── TEXTO CITADO ──
¿Que ocurrio realmente entre Losantos y Vidal?
Le cito lo que sigue escribiendo Vidal a continuación de la cita de arriba:
Una tarde —veníamos d negociar Federico y yo el alquiler de una emisora— Federico, ya convertido en presidente de la casa, se quedó un rato antes de que empezara mi programa para intercambiar impresiones conmigo. Me dijo que había que realizar recortes —una cantinela que yo le había escuchado y que sabía cómo terminaba— y, en un momento determinado, dijo:
—No te puedes imaginar lo que nos han costado programas como Cara B.
Confieso que tuve que contener la indignación al escuchar aquellas palabras de Federico. Cara B era un magnífico programa musical que nos costaba ochocientos euros al mes y que se cerró cuando, en lugar de hacer los recortes adecuados, se había optado por suprimir el chocolate del loro. Por el contrario, otros programas que no suponían prácticamente ingresos nos estaban costando más de cincuenta mil euros al año. O Federico estaba perdiendo la cabeza, o ignoraba la realidad o estaba convencido de que yo no sabía lo que sucedía en la casa... o las tres cosas. Pero la conversación no terminó ahí.
—Me he enterado de que estás planeando un viaje a Israel —continuó—. No puedes hacerlo.
—¿Por qué razón? —indagué.
—Pues muy sencillo, porque si yo no salgo a Soria porque perdemos dinero en la salida, no te vas a ir tú a Jerusalén.
───
## LISTA DE TAREAS
A - En el texto sobre Losantos y Vidal, ¿cuánto costaba al mes el programa Cara B?
B - Devuelve sin cambios un trozo del texto sobre Losantos y Vidal: empieza en las palabras "Confieso que tuve" y termina después de "qué razón? —indagué.".
C - Sigue escribiendo el texto sobre Losantos y Vidal desde el punto en que se corta.
Los registros que vienen ahora son material aparte.
── MATERIAL ──
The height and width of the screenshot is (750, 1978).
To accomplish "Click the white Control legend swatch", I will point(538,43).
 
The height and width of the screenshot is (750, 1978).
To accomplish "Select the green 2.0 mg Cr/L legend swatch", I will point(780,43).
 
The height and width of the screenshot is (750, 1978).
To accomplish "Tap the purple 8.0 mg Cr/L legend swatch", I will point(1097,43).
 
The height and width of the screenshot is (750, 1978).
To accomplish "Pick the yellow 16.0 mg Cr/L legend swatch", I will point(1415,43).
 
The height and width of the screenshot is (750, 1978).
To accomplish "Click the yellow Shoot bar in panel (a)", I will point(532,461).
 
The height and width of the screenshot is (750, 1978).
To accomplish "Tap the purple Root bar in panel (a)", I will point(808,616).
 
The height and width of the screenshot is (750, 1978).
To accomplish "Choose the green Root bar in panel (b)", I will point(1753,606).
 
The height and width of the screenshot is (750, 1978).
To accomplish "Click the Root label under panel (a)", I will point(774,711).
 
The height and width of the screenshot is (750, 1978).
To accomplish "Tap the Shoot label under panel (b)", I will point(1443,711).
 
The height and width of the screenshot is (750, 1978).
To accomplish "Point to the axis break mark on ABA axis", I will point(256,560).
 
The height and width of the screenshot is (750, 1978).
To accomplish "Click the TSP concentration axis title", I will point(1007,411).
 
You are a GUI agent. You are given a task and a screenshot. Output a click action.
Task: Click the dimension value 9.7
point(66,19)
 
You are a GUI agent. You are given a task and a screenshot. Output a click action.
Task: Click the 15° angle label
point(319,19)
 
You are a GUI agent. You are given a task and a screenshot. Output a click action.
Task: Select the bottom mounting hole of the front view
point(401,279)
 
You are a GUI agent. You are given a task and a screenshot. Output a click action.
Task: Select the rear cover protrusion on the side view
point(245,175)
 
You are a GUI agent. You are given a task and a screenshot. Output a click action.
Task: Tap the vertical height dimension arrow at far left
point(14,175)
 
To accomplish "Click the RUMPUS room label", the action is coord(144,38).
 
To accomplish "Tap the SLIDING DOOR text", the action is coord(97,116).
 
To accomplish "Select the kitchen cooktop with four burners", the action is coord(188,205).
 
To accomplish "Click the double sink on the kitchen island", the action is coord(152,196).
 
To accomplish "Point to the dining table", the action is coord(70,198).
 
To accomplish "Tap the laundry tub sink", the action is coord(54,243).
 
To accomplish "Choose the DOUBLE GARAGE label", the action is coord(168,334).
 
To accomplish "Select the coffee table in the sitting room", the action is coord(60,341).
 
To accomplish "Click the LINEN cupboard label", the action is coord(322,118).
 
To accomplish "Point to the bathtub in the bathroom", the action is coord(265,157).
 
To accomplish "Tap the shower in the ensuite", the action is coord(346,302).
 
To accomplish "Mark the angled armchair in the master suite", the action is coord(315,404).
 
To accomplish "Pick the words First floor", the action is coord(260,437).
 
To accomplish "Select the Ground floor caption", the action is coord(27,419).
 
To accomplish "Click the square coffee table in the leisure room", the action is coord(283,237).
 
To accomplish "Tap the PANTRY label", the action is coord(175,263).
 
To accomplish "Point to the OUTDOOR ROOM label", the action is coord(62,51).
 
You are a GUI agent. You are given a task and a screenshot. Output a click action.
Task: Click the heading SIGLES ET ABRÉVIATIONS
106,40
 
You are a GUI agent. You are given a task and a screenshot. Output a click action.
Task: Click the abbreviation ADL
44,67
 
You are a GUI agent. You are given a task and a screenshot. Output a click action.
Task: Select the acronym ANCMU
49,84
───
## RESPUESTAS
A - Ochocientos euros al mes.

B -
Confieso que tuve que contener la indignación al escuchar aquellas palabras de Federico. Cara B era un magnífico programa musical que nos costaba ochocientos euros al mes y que se cerró cuando, en lugar de hacer los recortes adecuados, se había optado por suprimir el chocolate del loro. Por el contrario, otros programas que no suponían prácticamente ingresos nos estaban costando más de cincuenta mil euros al año. O Federico estaba perdiendo la cabeza, o ignoraba la realidad o estaba convencido de que yo no sabía lo que sucedía en la casa... o las tres cosas. Pero la conversación no terminó ahí.
—Me he enterado de que estás planeando un viaje a Israel —continuó—. No puedes hacerlo.
—¿Por qué razón? —indagué.

C -
Estuve a punto de decirle que con sus salidas perdíamos dinero porque las organizaba Somalo, que no era precisamente un prodigio de buena gestión, pero me contuve. Una vez más que enfrentaba con la regla siniestra de la casa, la que afirma que nos e puede permitir que las cosas salgan bien porque entonces se demuestra que si salen mal alguien tiene la responsabilidad. Recordé en esos momentos cómo se habían suprimido los sms de los programas por la sencilla razón de que Es la noche de César recibía más del 80 por ciento y el resto de los programas sumados menos del 20. Ahora eran los viajes los que había que impedir porque ¿cómo podía dar beneficios un viaje a Jerusalén cuando se habían generado pérdidas con uno a La Coruña?
—Voy a ir a Israel, Federico —dije—. He conseguido que el viaje y la estancia nos salgan gratis, y si el departamento de publicidad funcionara como es debido, hasta sacaríamos dinero de algunos patrocinios.
—El departamento de publicidad no lo toques —me indicó Federico con el gesto torcido—. Bueno, dejemos lo de Jerusalén, pero se acabaron los viajes.
—No —le interrumpí—. No se acabaron. Si todo sale bien, antes de que acabe la temporada tengo pensado hacer dos programas en Estambul.
Federico se revolvió incómodo en la silla y decidió cambiar de tema:
—Por cierto, tienes que despedir a tu escolta. Es un matón.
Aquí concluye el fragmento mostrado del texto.